• _REQUIRED ACTION_
For every line in the records below that holds "agent", make a copy.

Collected data entries:
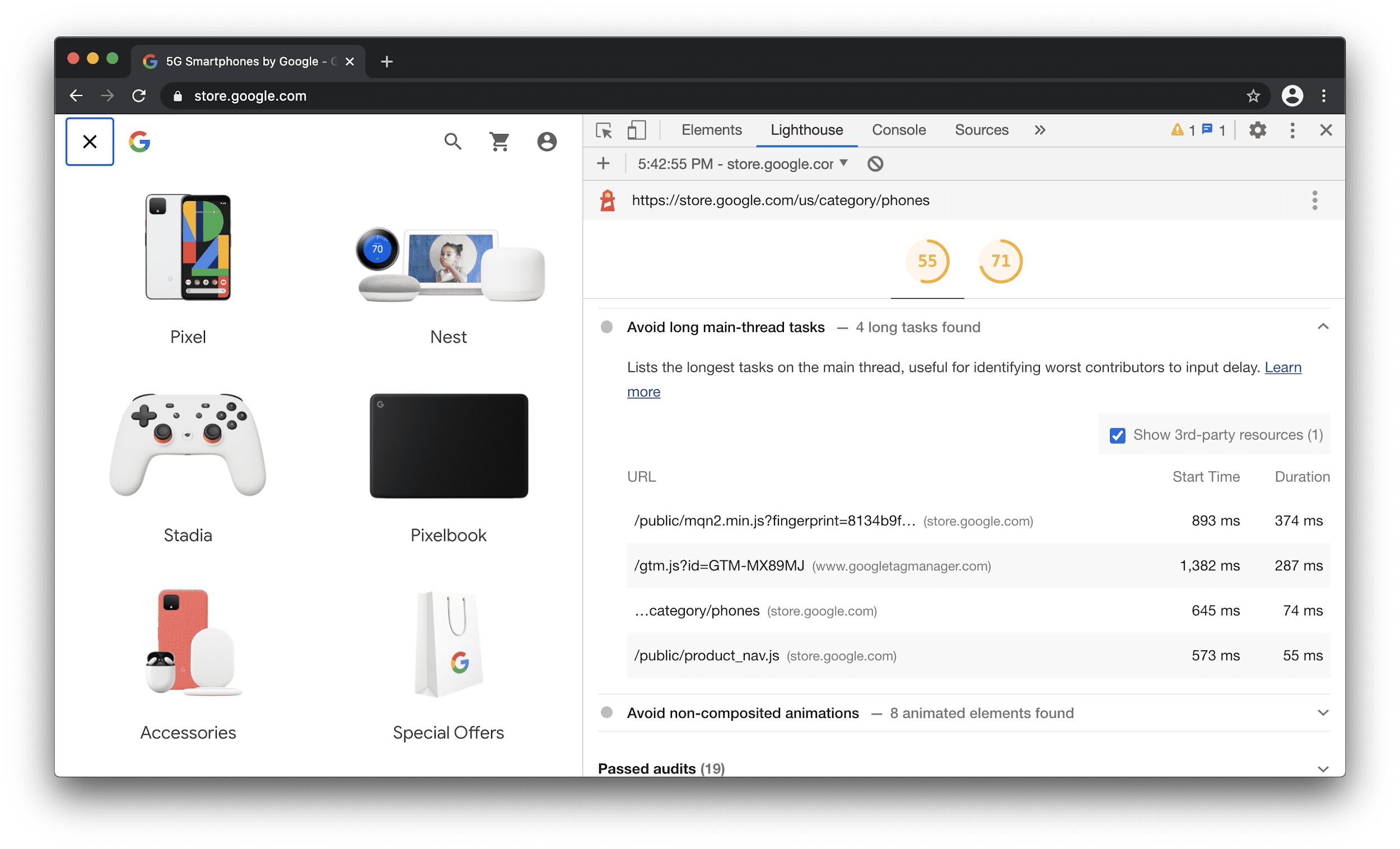Click the Google Store cart icon
Viewport: 1400px width, 849px height.
coord(499,141)
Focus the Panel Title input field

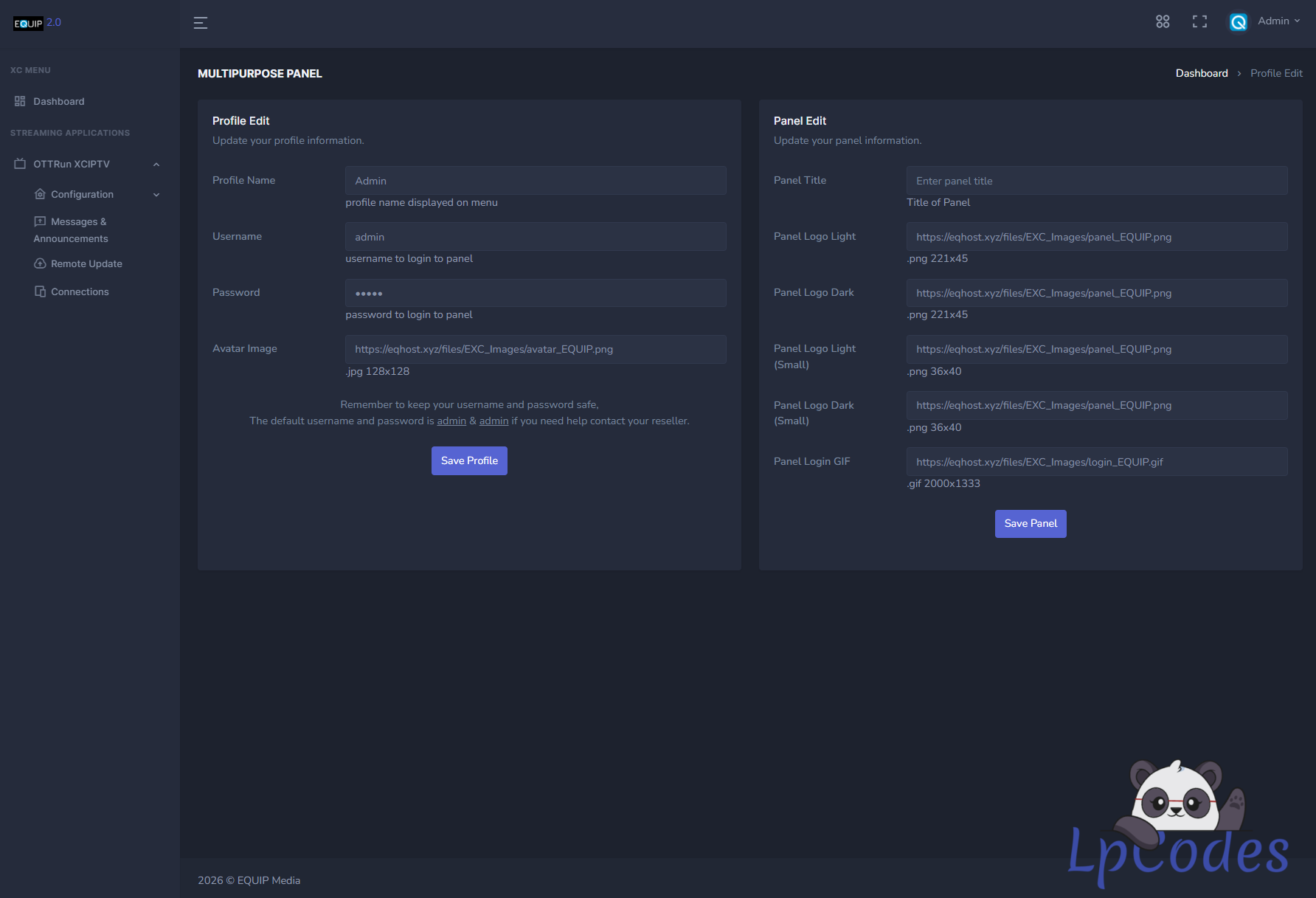1096,181
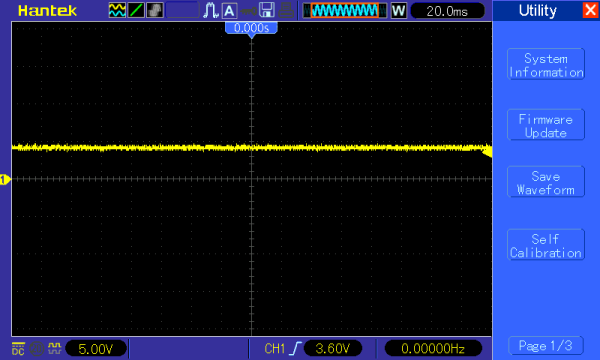The image size is (600, 360).
Task: Start the Firmware Update option
Action: click(546, 125)
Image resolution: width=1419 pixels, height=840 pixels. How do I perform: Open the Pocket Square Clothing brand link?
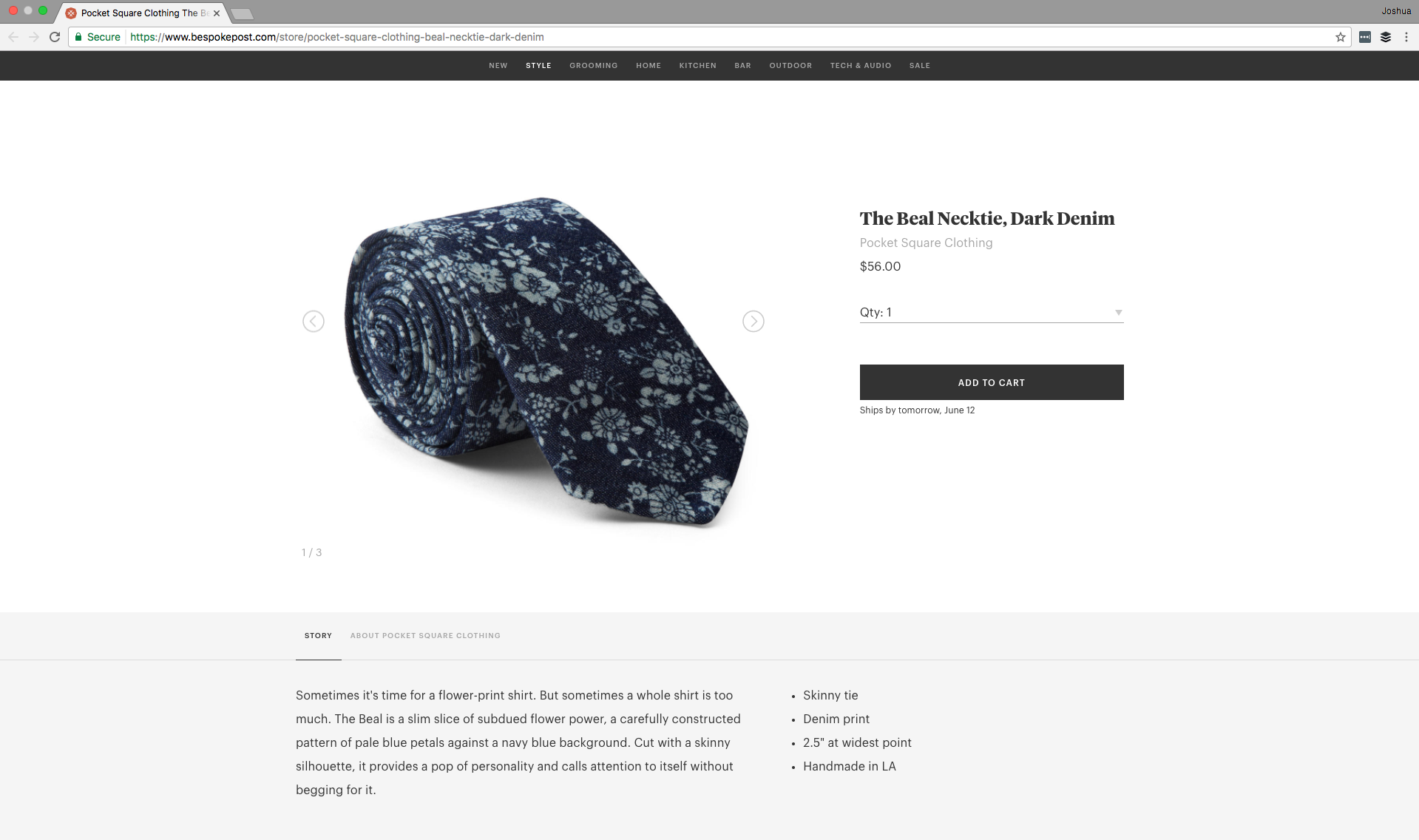click(926, 243)
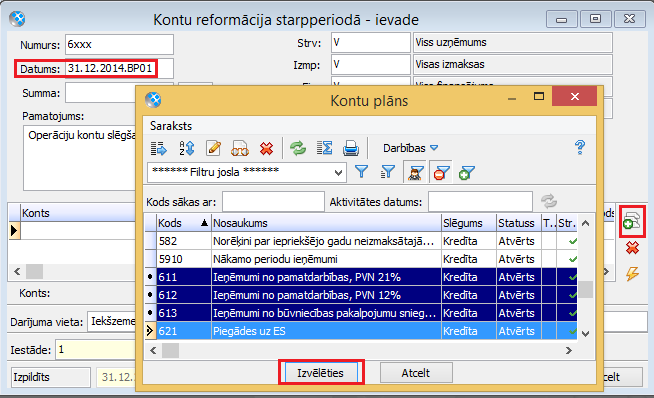The width and height of the screenshot is (654, 398).
Task: Click the Kods sākas ar input field
Action: 273,202
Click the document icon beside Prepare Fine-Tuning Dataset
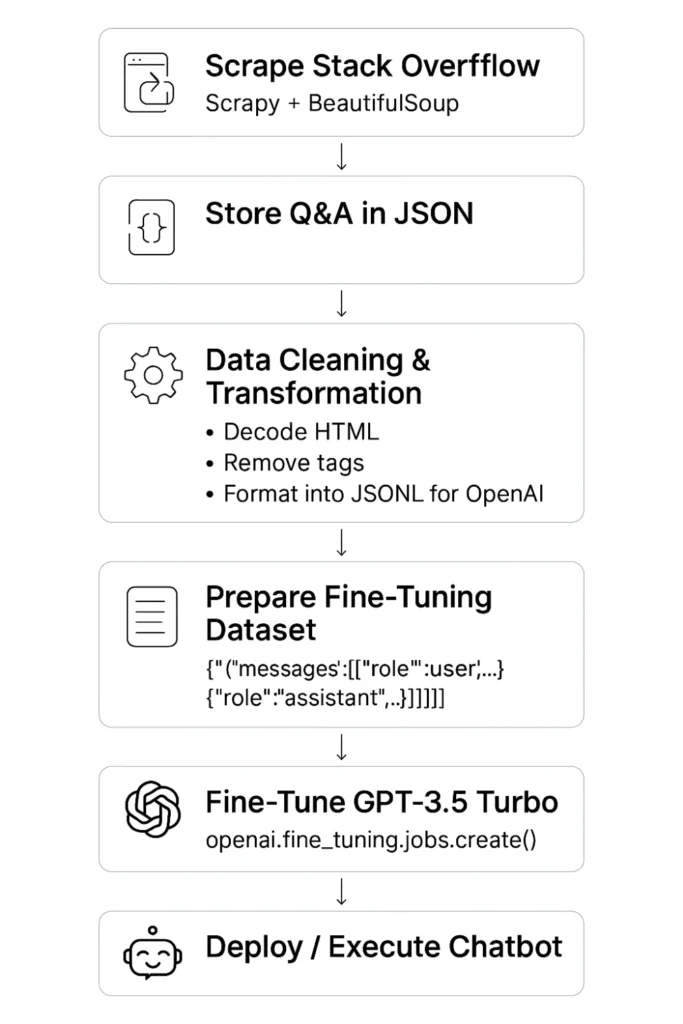The image size is (683, 1024). click(x=152, y=616)
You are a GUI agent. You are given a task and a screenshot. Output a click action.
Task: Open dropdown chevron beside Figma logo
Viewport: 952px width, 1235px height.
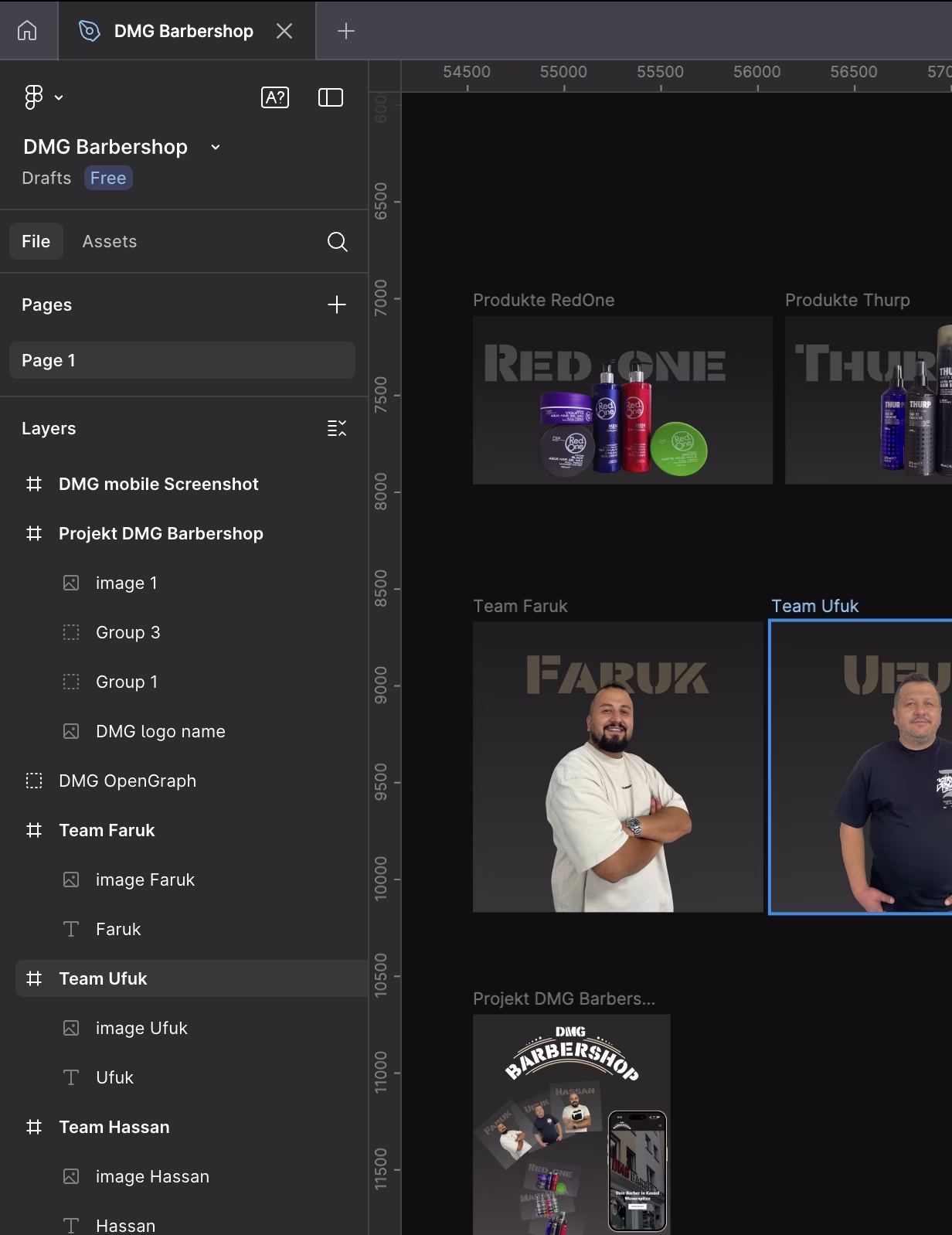coord(59,97)
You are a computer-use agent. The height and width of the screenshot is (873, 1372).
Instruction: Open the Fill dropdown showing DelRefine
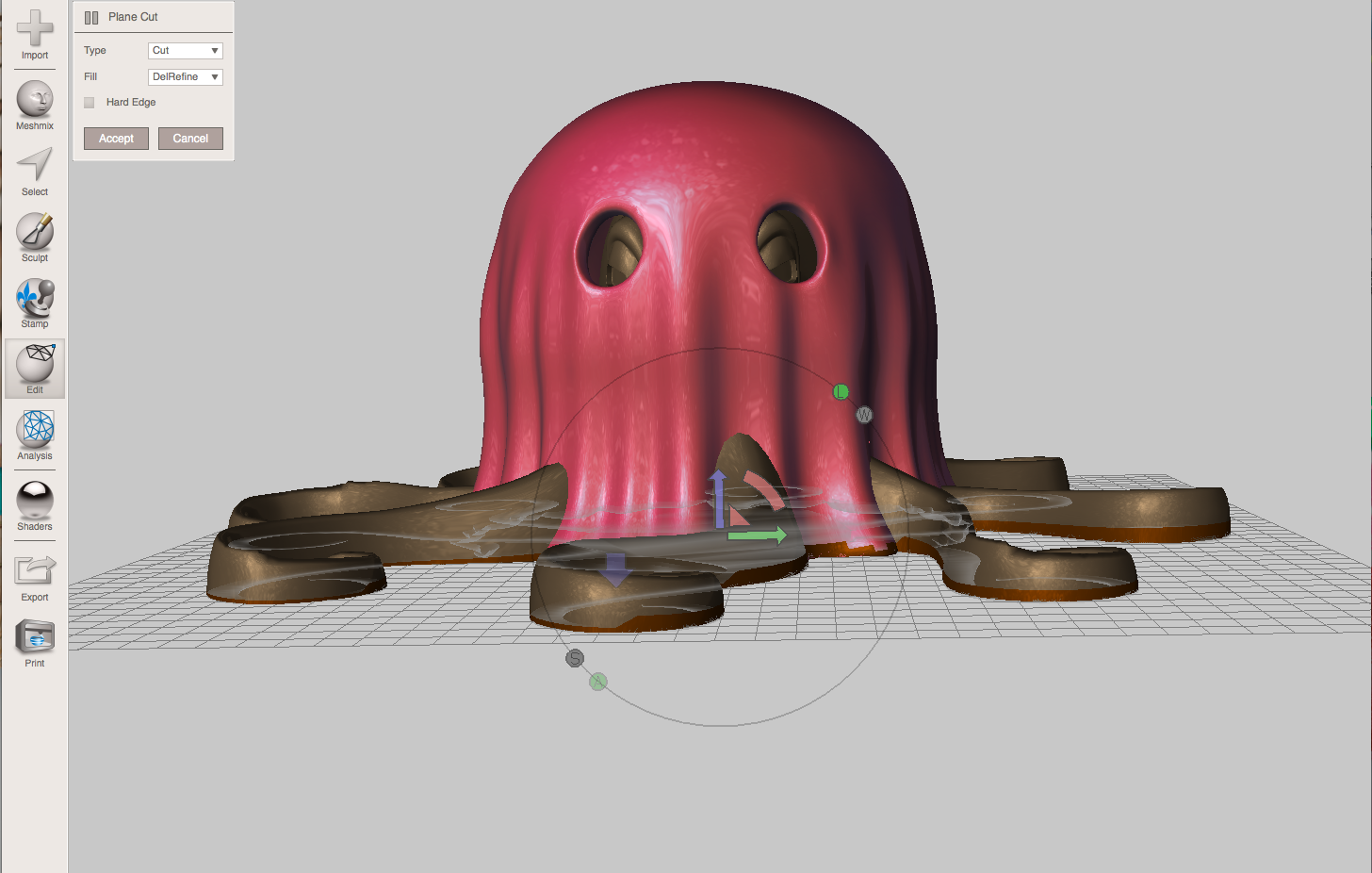click(x=185, y=76)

• _ANSWER TO THE PROBLEM_
You are a GUI agent. You are given a task and a screenshot. Output a click action.
You are a computer-use agent. The height and width of the screenshot is (873, 1372).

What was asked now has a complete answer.